YOUR OBJECTIVE ▸
Print the line containing "The image size", then every line after it through the end of the material, exactly as written and without pictures.
*** Opening GIVEN RECORDS ***
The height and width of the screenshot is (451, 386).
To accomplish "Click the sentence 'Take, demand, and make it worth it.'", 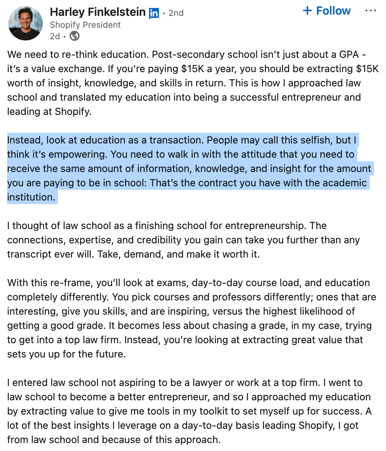I will coord(191,254).
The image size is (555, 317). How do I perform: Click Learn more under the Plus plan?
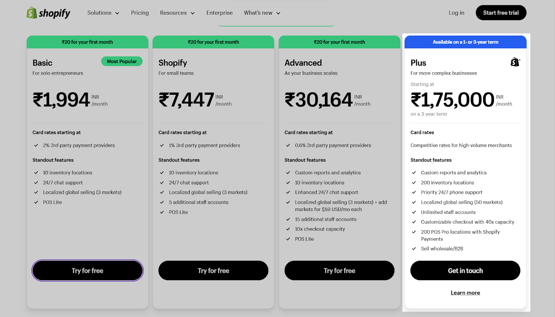point(465,292)
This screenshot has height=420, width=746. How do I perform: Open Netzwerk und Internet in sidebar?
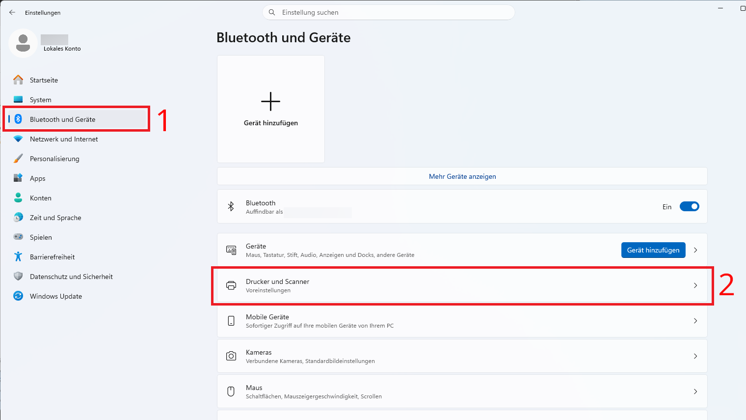(x=64, y=139)
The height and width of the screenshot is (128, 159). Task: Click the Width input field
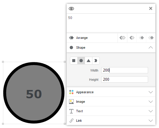pyautogui.click(x=125, y=70)
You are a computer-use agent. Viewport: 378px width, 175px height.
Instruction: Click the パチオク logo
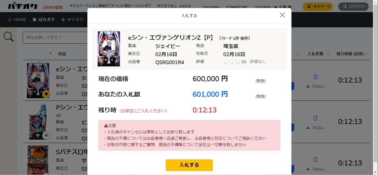[23, 6]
*** Closing GIVEN RECORDS ***
ANSWER TO THIS PROBLEM ▸
The image size is (555, 317). How do I perform: Click Learn more under the Plus plan?
point(465,292)
This screenshot has height=420, width=746. How do I perform: Open Netzwerk und Internet in sidebar?
(x=64, y=139)
The height and width of the screenshot is (128, 159). Task: Click the Width input field
pyautogui.click(x=125, y=70)
You are a computer-use agent. Viewport: 378px width, 175px height.
Instruction: Click the パチオク logo
[23, 6]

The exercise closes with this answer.